Last week, the government blatantly ignored an order directing the Communications Authority of Kenya (CA) to restore live transmission for TV stations shut down on January 30.
As if that was not enough, security personnel barred activist Okiya Omtatah from serving the CA with the order yet, they were aware of the order. The government belatedly complied with the order one week later, although Citizen TV and Inooro remained off air as NTV and KTN News were switched on.
Further, the police led by the Inspector General of Police Joseph Boinnet ignored an order directing him to release lawyer Miguna Miguna.
The High Court had ordered the politician to be released on a cash bail of Sh50,000. The IG even ignored orders to appear in court in person as directed by Justice Luka Kimaru.
Earlier this week, the Director General of CA Francis Wangusi was barred from entering his office despite obtaining a court order, lifting his suspension.
Mr Wangusi, through lawyer Prof Tom Ojienda obtained the order last week from the Employment and Labour Relations court. The embattled Wangusi on two occasions tried without success, to enter his office in Westlands.
The board sent Mr Wangusi on compulsory leave on January 12, in order to an audit on human resources at CA. Mr Wangusi argued that the decision was not only unprocedural but also unreasonable, malicious and illegal.
Further, more than 300 operators of gaming machines recently accused the government of ignoring a court order, over the confiscation of their machines.

• _Aim of the task_:
In the report on Kenyan court orders being ignored, which court issued the order lifting Francis Wangusi's suspension?

• _Dataset records_:
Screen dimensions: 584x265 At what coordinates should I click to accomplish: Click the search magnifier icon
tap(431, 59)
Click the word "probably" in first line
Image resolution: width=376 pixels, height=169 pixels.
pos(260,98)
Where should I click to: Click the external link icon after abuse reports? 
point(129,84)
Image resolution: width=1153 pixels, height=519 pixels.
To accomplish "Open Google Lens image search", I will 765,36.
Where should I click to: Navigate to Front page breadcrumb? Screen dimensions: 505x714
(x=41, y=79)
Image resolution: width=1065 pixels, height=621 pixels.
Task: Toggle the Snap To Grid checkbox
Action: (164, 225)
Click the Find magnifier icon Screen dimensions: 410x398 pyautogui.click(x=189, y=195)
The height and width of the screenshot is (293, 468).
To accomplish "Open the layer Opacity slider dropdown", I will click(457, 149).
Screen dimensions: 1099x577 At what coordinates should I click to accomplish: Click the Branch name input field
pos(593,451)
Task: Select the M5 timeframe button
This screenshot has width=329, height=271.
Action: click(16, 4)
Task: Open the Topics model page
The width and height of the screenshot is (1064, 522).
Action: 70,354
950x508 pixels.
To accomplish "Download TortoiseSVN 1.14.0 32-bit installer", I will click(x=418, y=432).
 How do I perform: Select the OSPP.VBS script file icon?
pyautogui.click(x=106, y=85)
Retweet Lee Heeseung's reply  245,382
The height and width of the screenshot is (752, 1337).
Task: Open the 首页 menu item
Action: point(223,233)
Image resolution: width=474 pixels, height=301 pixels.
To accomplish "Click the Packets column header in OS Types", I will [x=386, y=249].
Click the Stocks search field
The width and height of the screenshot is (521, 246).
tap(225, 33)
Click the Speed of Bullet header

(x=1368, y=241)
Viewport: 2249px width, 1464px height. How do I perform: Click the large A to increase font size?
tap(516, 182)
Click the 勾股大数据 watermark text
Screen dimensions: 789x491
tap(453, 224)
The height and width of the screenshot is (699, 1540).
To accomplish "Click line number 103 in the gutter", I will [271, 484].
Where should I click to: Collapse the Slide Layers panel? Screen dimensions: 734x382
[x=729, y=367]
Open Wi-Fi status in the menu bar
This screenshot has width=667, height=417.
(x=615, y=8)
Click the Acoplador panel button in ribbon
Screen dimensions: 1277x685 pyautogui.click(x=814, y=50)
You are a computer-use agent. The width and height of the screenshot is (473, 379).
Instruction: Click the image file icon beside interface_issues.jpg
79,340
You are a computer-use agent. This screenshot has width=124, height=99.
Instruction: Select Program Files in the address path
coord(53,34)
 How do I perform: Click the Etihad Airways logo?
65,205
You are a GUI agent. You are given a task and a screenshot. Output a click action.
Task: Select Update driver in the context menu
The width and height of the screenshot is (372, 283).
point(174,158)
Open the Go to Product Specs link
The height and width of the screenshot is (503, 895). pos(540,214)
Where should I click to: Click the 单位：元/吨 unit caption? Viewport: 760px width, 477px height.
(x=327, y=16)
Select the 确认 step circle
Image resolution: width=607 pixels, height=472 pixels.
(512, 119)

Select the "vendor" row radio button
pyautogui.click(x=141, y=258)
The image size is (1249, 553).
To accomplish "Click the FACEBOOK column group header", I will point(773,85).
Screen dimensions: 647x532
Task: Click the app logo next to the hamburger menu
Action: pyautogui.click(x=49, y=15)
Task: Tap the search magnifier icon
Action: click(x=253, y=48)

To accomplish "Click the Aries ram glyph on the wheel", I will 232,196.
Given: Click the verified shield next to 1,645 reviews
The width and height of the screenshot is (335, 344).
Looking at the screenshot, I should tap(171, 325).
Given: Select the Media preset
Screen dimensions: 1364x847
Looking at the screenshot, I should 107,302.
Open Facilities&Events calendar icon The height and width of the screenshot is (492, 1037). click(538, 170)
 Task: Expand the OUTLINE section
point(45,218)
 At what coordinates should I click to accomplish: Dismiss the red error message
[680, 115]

• _Solution to this task_:
The Employment and Labour Relations court.